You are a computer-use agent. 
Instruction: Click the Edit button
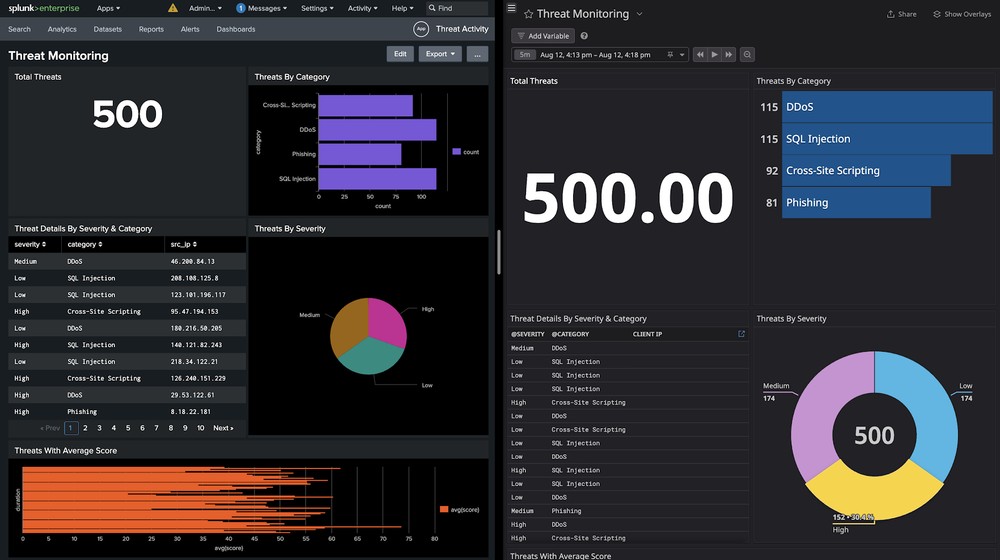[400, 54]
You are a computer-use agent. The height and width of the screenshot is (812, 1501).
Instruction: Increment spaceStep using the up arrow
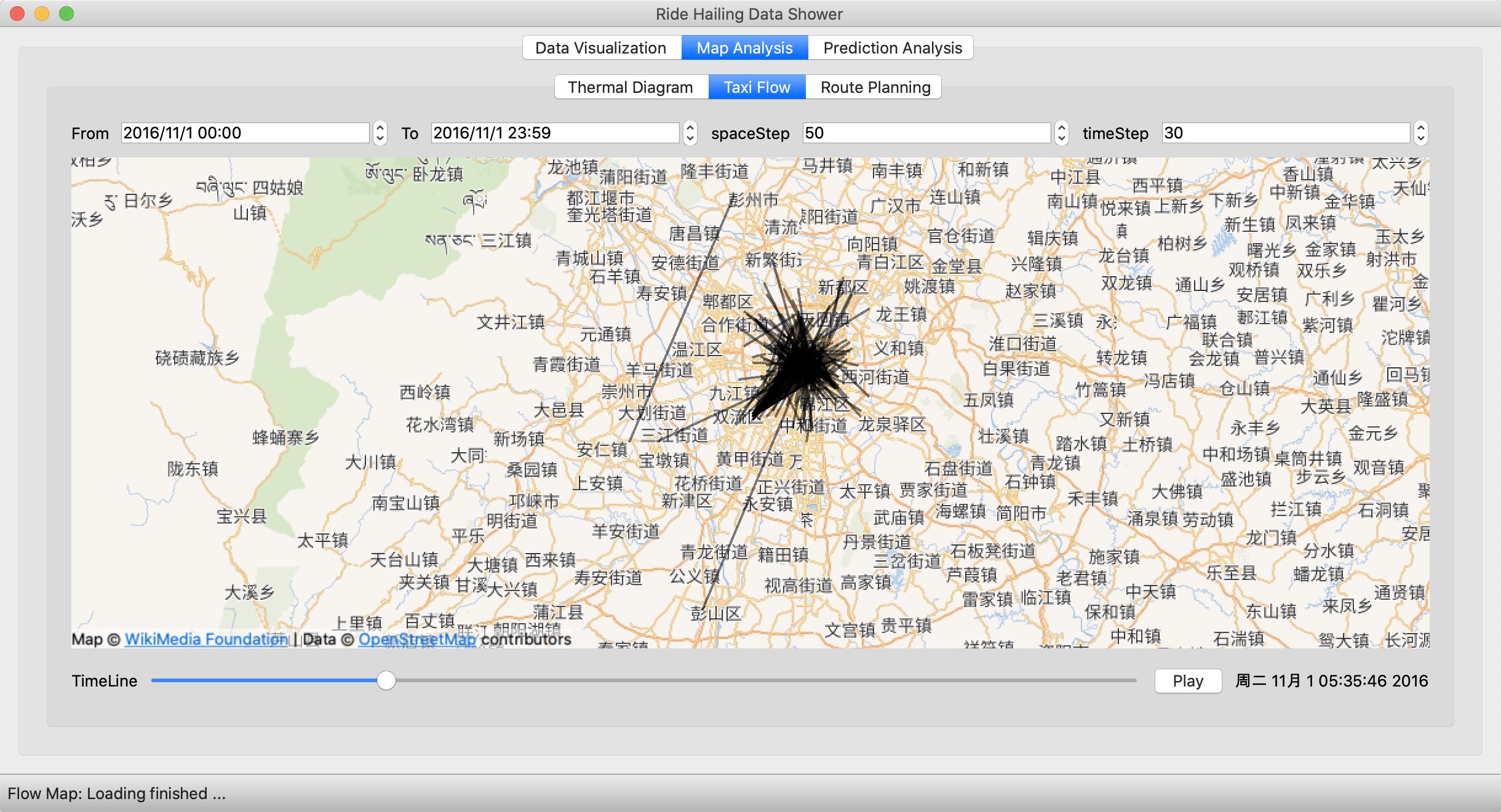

-.-.-

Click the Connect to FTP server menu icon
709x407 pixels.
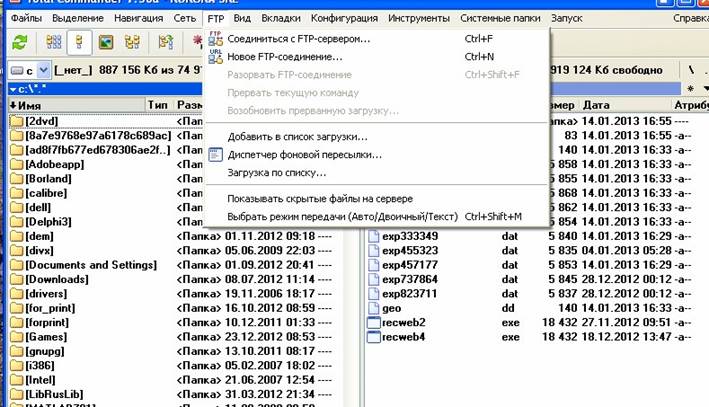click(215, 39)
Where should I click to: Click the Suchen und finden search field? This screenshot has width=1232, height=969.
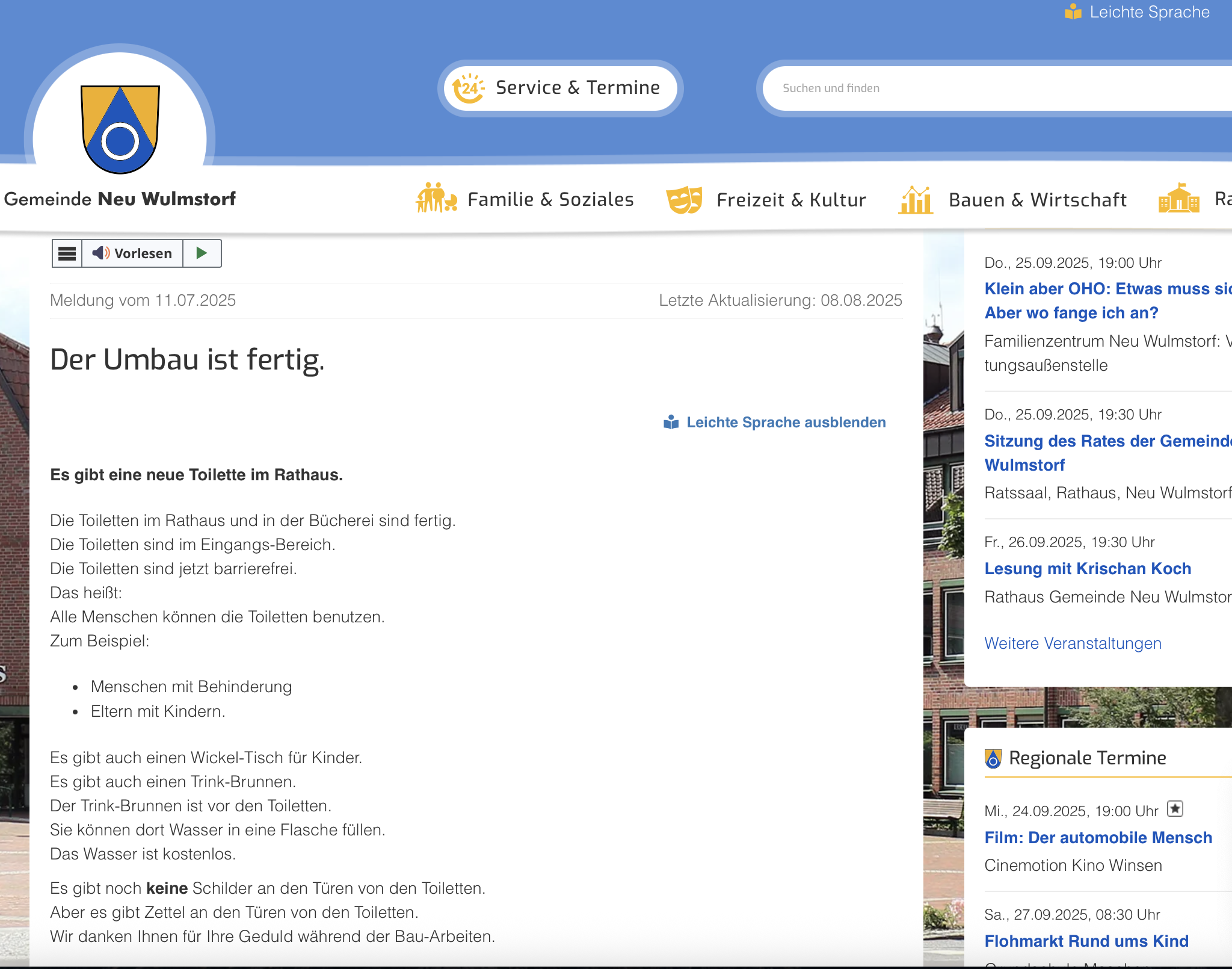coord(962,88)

-.-.-

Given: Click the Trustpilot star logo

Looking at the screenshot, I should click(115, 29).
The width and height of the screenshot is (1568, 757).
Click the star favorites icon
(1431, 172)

-.-.-

Copy out the lines between the one holding "Click the Connect to FTP server menu icon" and the one holding "coord(962,88)", inclusive, requests and all, but multiply each coordinate in the answers by 2.2 and round it to a whole number, with halves rounding up. Keep every other number as it is, and leave the pictures out.

### Exercise answer
Click the Connect to FTP server menu icon
709x407 pixels.
click(473, 86)
Where should I click to: Click the Suchen und finden search field? This screenshot has width=1232, height=969.
coord(2116,194)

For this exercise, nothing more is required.